(Republished from The Fifth Chapter Blog, original date 10/29/11)
I have finished my Saturday chores. A practice that still evokes my mother busily catching up on cleaning after a week of full time work, and prodding me to do the same. She always told me her mother said, “Do your duties before you play” so I could not go out and play until we were finished! So, I learned to get the chores out of the way.
I can’t say it is a pleasant Saturday memory, but I passed it on to my children as well. Of course I tried to make it more fun. We had a “chore” box. Whoever got started first could choose their job. Also, the chores helped them fill up a bead jar to earn beads for movies. They learned how to get through the fewest chores for the most movie time. For a while, I wasn’t sure they had learned to clean up after themselves, much less clean a house.
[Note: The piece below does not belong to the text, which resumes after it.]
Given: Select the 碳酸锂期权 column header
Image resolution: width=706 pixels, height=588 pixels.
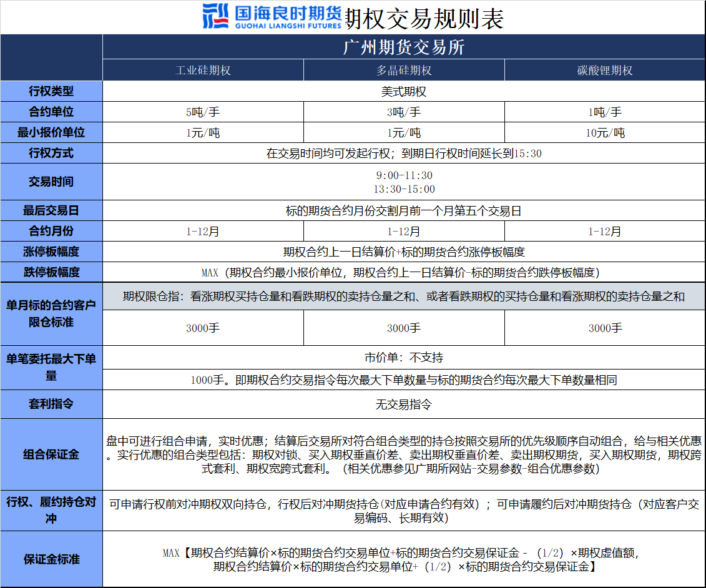Looking at the screenshot, I should click(604, 70).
Then came college and roommates and “Oh, wow, I can’t believe how sloppy other people live.” Voila, they now have cleaning days, or so I hear.
If I were to think about the legacy my mother will leave, the Saturday cleaning day will be an aspect of her legacy. If she had been thinking about legacy planning, I wonder if that would have made her list. I know it would not make mine; but it has already been passed on. And, really what’s not to like about a clean house once in a while?
With the passing of Steve Jobs and Al Davis recently, the type of legacy a person leaves behind rolls around in my mind. I look at the stuff I clean and organize and try to use or give away. None of it says “legacy” to me. Still, I am convinced that even people who are not famous or wealthy can leave a legacy. I know my grandmother did.
Some, like Bernie Madoff will leave a bitter legacy behind. Others, like Steve Jobs, leave a bright and shining world of promise in their legacy. I heard that Steve Jobs chose to fight his pancreatic cancer with holistic method rather than traditional cancer treatment. While he might have regretted that decision, given the odds of surviving this type of cancer, maybe he chose the option to give him the fewest sick days so he could influence the legacy he would leave behind.
Without the pressure of an illness, it is difficult to see how our daily choices really affect what legacy we will leave. But a legacy is built over time; one choice at a time. If I imagine what kind of world I would like to see in the next 50 years, I begin to touch the heart of legacy planning. These are where our hopes and dreams take on a life and become something new in the next generation. We choose our own legacy by living an intentional life; doing what we value; following through on our commitments; and, offering something from our “well of riches” to help others. What we do in the next 5 minutes can change the world. Now, where did I put those reusable grocery bags?
What do you imagine for 50 years in the future? What will you do to influence this vision?